*Goal of the exercise*. Rewrite every line in the records from the line containing "You are a computer-use agent." through the line containing "click(1059, 471)", keeping the requests as they are, but multiply each click coordinate in the answers by 0.4 and round to the nearest whole number, with halves rounded up. Give only those lines, and leave out the pictures.

Element and text location data
— start —
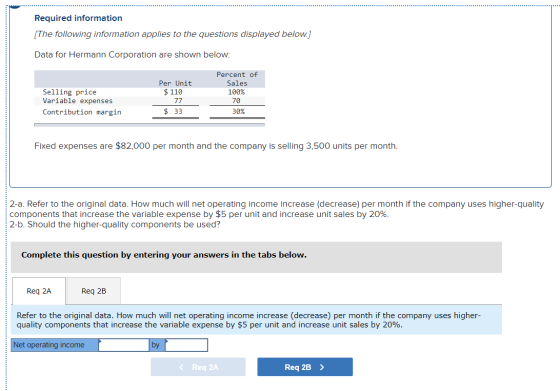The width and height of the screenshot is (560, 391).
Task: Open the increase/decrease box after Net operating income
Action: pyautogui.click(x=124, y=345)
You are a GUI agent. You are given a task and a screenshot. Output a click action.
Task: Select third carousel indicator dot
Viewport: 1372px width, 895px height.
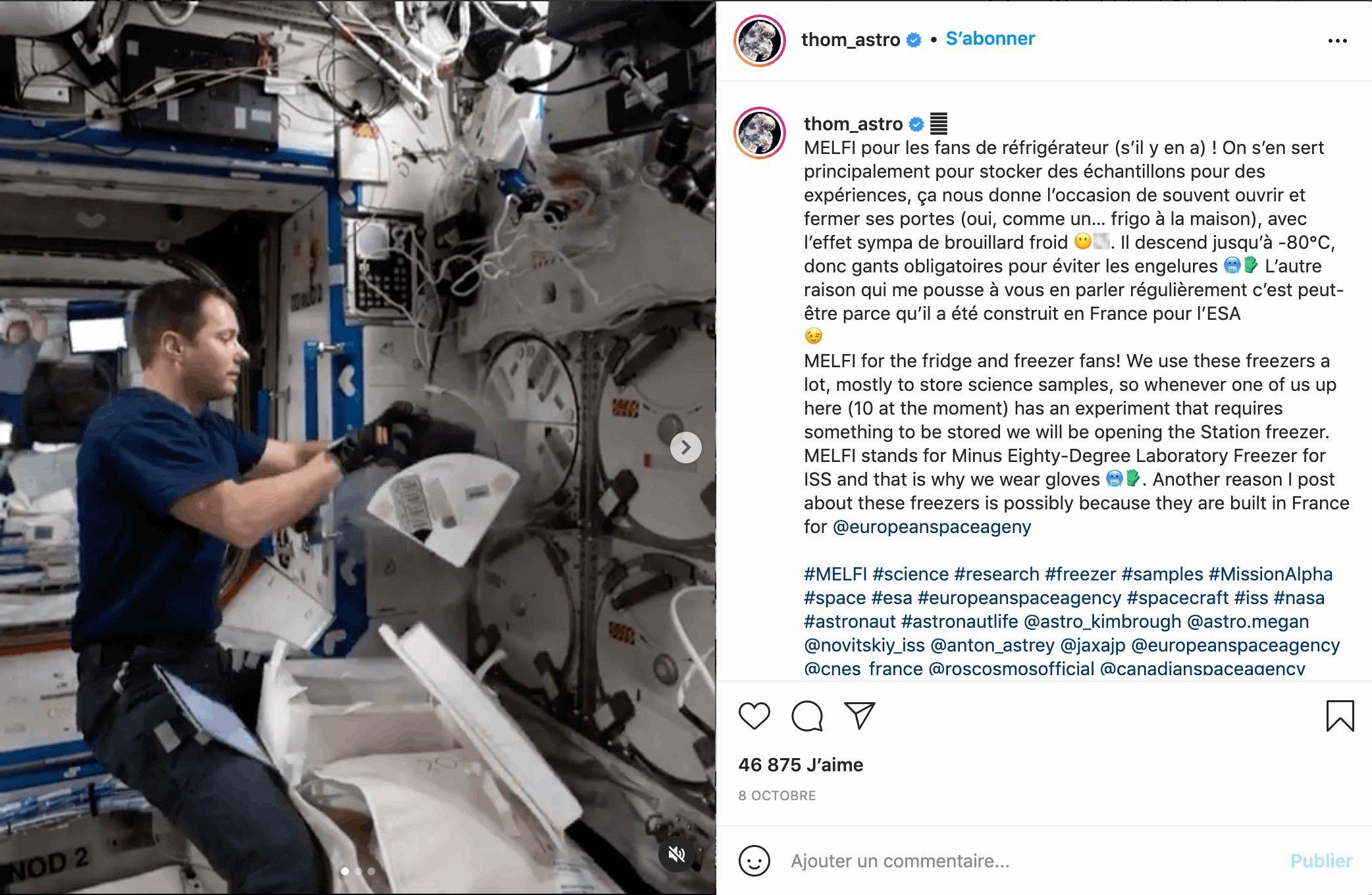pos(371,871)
— end —
— start —
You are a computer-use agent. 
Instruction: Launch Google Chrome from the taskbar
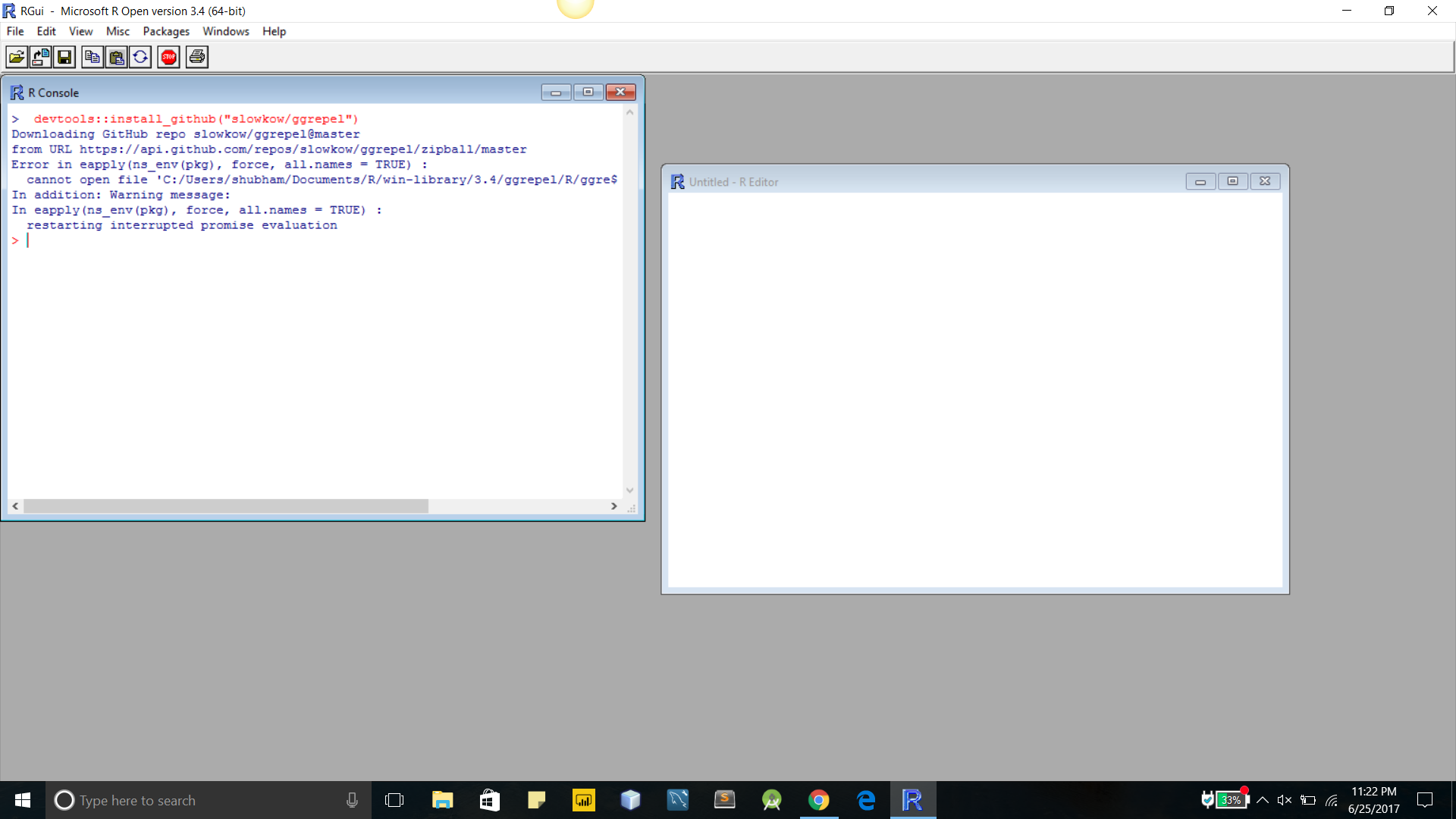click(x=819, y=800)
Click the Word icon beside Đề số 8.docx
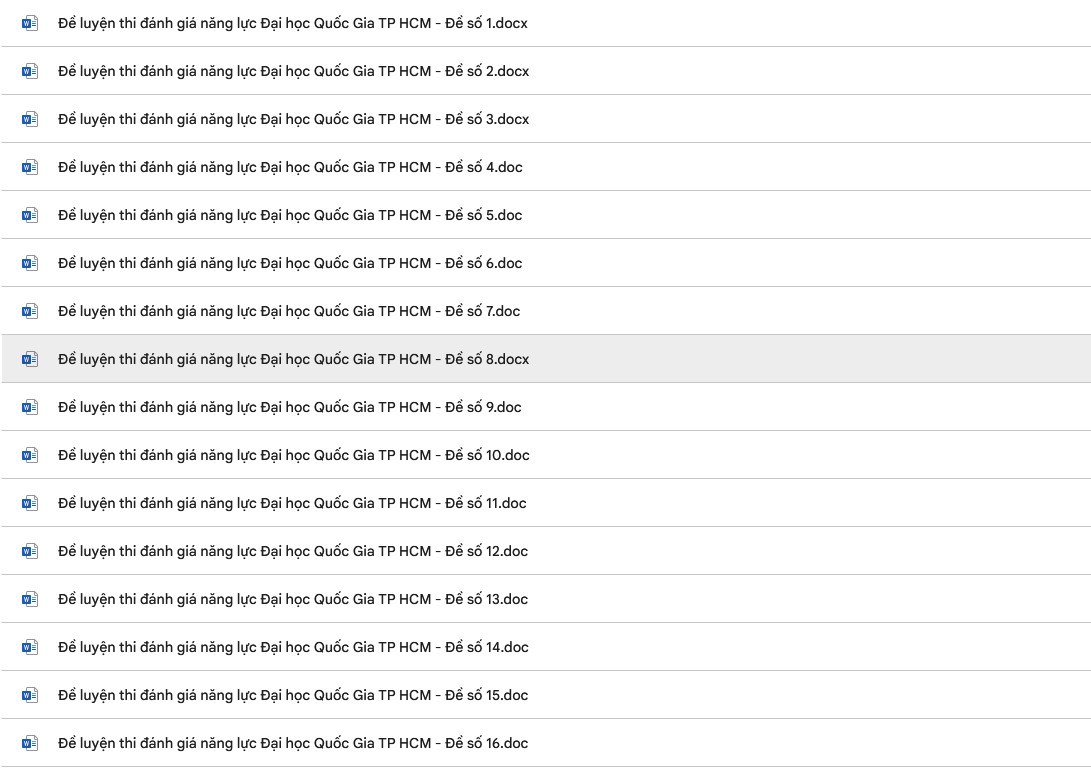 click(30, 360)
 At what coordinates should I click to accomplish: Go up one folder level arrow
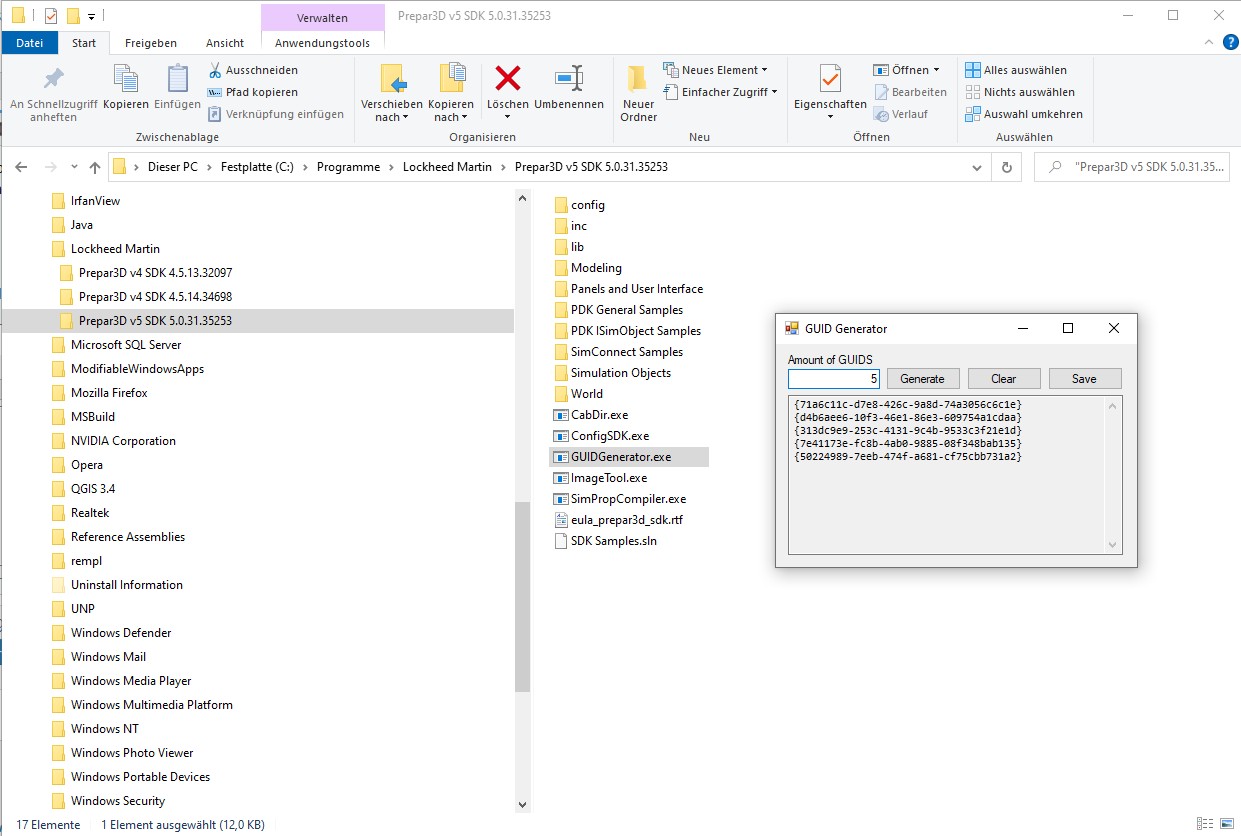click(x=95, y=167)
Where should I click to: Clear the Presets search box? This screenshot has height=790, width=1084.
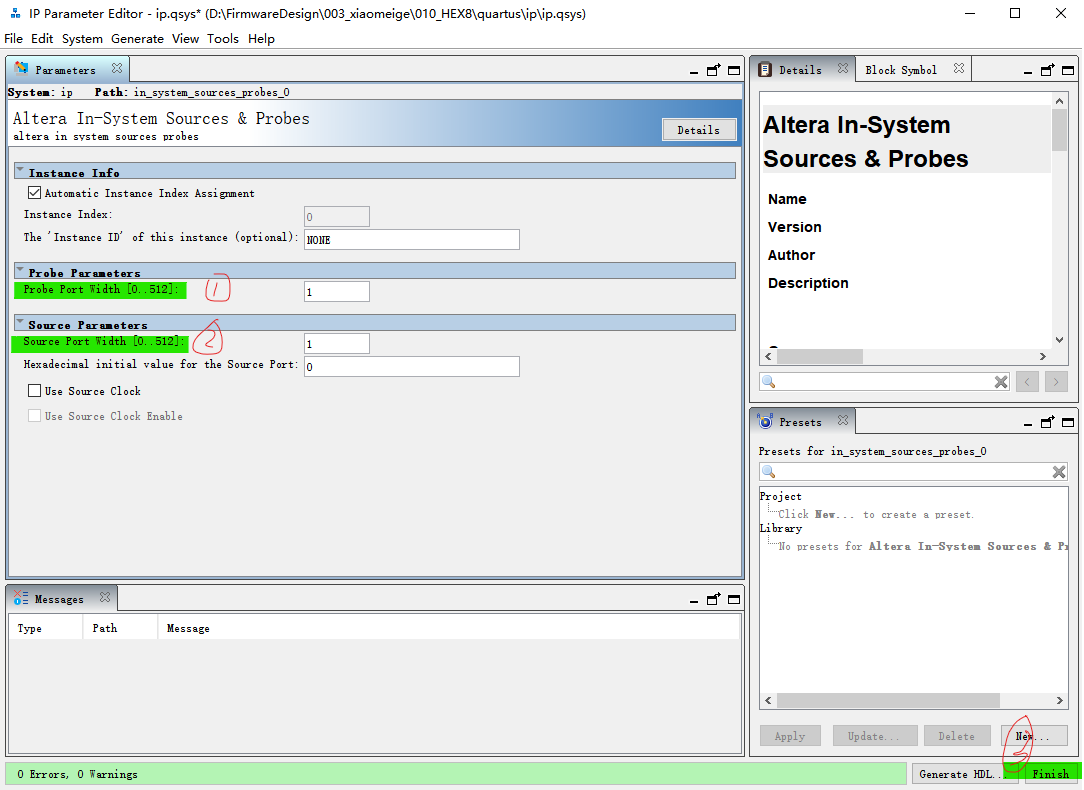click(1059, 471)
— end —
*Solution for this problem*.
You are a computer-use agent. 
Instruction: Launch Google Chrome from the taskbar
click(x=328, y=320)
Click the Word icon beside Đề số 8.docx
 click(12, 144)
 At what coordinates should I click to accomplish: Go up one folder level arrow
click(x=38, y=67)
Where should I click to: Clear the Presets search box? This screenshot has height=790, width=1084.
click(424, 188)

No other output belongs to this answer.